Quatre vingt dix microlitres d’un mélange à parts égales de suspension cellulaire et d’agarose à bas point de fusion (solution à 1 % préparée dans du PBS) sont déposés sur une lame microscopique (pré-enduite d’une solution à 0,8 % d’agarose à point de fusion normal). Une lamelle est ensuite posée sur la préparation afin de l’étaler de manière homogène sur la surface de la lame. Le tout est alors placé sur un plateau métallique flottant sur un bain de glace afin d’accélérer la polymérisation du gel. Après avoir retiré la lamelle, 90 µL d’agarose à bas point de fusion (solution à 0,5 % dans du PBS) sont redéposés, afin d’assurer une protection du mélange cellules-agarose. Une nouvelle lamelle est ajoutée avant de réitérer le protocole de polymérisation du gel d’agarose. Une fois la lamelle retirée, la lame est prête.
Les lames sont ensuite placées dans une cuve et recouvertes d’une solution de lyse préparée extemporanément à partir d’une solution mère (NaCl 2,5 M, EDTA disodique 100 mM, Tris 10 mM, ajustée à pH 10 avec du NaOH) à laquelle on ajoute un détergent, le Triton X100 (1 % final), et du DMSO (10 % finaux). La lyse est réalisée pendant 1h et à l’obscurité, tout comme la suite du protocole (l’ADN ainsi mis à nu étant hautement photosensible).

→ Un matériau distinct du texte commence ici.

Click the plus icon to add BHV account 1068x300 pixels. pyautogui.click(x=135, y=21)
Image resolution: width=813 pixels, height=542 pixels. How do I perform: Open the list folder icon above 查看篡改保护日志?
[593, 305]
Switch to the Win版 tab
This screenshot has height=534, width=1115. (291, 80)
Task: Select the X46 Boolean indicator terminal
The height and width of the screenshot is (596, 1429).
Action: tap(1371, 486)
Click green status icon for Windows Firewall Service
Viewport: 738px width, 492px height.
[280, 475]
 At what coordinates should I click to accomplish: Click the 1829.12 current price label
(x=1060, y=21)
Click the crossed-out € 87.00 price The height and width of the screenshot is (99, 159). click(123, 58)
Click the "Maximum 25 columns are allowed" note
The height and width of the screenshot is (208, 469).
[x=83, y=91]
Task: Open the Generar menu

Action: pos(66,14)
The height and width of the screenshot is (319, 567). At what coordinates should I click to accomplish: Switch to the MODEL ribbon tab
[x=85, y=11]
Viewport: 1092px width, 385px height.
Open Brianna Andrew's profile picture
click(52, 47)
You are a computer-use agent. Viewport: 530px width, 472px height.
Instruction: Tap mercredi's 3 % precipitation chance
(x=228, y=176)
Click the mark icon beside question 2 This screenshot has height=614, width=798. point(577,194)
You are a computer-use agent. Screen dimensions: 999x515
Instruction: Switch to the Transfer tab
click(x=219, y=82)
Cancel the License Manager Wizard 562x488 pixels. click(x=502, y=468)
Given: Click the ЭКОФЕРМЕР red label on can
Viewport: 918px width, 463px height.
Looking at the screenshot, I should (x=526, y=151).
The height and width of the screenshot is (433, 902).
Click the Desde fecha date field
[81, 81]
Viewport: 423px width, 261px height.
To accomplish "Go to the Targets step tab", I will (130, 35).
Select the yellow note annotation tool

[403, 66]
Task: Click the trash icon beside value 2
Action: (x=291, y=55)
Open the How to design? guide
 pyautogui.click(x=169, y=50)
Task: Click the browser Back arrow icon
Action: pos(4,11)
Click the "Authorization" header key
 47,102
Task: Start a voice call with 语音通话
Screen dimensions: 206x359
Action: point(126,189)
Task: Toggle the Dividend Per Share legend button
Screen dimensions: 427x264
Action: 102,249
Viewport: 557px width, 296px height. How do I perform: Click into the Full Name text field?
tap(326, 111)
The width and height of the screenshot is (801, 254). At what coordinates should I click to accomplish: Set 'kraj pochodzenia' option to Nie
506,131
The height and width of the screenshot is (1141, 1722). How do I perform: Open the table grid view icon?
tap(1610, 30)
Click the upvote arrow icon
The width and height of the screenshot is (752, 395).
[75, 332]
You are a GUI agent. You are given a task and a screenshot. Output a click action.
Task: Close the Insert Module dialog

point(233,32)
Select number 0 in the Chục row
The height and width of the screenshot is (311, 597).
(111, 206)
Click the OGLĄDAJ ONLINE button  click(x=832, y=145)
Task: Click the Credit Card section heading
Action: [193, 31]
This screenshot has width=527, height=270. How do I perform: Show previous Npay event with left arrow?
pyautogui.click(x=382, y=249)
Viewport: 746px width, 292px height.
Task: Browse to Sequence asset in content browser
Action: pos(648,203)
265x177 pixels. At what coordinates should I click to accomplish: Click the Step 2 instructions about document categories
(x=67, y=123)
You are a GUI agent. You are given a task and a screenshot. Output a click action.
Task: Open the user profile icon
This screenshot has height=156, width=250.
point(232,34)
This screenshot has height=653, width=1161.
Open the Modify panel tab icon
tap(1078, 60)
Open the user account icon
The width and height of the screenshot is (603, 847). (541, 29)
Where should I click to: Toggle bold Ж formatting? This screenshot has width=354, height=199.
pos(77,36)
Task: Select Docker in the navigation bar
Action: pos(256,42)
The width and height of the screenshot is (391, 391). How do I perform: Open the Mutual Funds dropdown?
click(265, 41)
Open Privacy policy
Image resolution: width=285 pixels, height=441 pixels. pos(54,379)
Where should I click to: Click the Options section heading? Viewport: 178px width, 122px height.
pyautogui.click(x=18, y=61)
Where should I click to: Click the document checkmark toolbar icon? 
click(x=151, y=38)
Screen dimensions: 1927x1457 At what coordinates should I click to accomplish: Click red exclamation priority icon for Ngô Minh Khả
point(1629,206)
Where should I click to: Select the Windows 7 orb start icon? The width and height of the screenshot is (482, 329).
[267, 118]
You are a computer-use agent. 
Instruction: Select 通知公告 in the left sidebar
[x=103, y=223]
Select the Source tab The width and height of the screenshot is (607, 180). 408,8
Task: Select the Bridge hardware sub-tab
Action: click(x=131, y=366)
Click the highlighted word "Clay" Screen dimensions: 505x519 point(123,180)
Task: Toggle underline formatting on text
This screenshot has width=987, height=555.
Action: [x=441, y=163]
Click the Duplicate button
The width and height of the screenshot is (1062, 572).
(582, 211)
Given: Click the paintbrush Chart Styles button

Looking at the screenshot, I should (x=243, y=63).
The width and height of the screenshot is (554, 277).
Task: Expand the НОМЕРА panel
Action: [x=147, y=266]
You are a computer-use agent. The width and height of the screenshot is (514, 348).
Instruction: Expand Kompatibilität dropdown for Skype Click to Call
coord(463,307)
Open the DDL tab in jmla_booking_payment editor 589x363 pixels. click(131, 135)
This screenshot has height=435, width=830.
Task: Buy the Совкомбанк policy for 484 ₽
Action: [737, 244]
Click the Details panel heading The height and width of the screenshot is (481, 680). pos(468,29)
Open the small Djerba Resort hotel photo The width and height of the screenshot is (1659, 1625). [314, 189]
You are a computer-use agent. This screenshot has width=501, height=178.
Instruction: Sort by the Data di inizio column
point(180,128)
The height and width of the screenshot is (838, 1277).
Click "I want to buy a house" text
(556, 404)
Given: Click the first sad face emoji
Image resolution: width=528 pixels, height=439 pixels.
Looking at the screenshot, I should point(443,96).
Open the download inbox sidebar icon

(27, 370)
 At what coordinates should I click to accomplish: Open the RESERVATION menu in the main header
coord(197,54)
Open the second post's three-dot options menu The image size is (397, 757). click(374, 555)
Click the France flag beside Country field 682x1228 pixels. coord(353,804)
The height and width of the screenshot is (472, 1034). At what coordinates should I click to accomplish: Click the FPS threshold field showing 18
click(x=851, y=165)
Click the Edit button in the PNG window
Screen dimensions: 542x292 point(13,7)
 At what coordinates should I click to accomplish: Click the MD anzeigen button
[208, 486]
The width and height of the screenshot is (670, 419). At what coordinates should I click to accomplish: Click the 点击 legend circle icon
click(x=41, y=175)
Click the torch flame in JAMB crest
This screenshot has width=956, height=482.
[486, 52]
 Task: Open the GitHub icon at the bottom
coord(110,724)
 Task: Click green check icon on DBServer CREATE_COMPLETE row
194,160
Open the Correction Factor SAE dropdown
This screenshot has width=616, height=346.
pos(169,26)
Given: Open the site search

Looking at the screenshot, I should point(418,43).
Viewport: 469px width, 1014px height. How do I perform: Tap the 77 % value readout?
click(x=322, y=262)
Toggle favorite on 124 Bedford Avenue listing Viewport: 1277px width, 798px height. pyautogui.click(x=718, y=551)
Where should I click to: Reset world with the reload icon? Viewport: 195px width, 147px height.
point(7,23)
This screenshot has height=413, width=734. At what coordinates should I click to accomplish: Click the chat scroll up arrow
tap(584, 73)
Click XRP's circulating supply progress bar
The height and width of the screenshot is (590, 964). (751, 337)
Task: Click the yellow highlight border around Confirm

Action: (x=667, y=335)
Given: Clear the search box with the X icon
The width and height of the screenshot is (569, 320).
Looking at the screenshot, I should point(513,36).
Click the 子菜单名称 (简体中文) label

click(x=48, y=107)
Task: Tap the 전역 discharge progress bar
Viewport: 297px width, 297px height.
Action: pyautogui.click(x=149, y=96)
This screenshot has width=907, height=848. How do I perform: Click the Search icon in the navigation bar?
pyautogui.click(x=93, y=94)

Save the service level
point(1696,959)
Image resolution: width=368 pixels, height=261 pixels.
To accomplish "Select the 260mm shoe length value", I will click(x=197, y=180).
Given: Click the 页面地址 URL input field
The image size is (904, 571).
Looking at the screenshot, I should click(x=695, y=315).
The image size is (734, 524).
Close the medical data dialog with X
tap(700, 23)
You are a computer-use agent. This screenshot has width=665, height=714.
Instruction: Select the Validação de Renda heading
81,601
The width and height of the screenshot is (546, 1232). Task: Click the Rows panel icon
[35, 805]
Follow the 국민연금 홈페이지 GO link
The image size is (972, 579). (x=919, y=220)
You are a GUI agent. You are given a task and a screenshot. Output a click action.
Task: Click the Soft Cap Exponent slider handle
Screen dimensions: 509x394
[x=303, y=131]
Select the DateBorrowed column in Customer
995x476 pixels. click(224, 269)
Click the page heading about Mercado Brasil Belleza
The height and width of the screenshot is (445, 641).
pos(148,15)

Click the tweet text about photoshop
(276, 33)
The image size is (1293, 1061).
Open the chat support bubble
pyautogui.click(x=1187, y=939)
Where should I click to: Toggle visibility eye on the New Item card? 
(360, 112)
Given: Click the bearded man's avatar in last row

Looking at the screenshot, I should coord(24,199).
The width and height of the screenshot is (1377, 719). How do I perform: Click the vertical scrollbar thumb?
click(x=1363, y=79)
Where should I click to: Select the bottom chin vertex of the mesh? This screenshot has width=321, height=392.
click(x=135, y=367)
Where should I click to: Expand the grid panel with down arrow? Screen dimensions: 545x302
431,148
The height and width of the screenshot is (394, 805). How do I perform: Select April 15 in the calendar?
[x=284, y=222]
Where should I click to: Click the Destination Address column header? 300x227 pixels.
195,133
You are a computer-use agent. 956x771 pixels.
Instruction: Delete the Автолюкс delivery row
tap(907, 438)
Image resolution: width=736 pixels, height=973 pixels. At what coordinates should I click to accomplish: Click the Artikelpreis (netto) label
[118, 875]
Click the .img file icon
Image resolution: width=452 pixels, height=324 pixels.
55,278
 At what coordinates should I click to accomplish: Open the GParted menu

Après la lyse, les lames sont transférées dans la cuve à électrophorèse et sont immergées durant 40 min dans un tampon de déroulement (NaOH 0,3 M, EDTA 1 mM). A l’issue du déroulement, le générateur basse tension (20 V) est activé, délivrant ainsi le courant nécessaire à l’établissement du champ électrophorétique (0,7 à 1 V/cm, 300 mA). La durée de cette électrophorèse est fixée à 24 min.
Afin d’obtenir une structure bicaténaire des fragments d’ADN au sein du gel après migration, un tampon de neutralisation (Tris 0,4 M ajusté à pH 7,5 avec de l’HCl concentré) est versé délicatement sur les lames, à deux reprises, à 5 min d’intervalle.
Le dépôt de 50 µL d’une solution de bromure d’éthidium (20 ng/mL) permet ensuite le marquage des lames en vue de leur analyse sous un microscope à épifluorescence (utilisant une lampe à vapeur de mercure).
Une caméra CDD couplée à un système informatique doté d’un logiciel d’acquisition (Komet 4.0, Kinetic Imaging Ltd) permet ensuite de procéder à l’acquisition des résultats (“tail length”, “tail DNA” et “tail moment” notamment).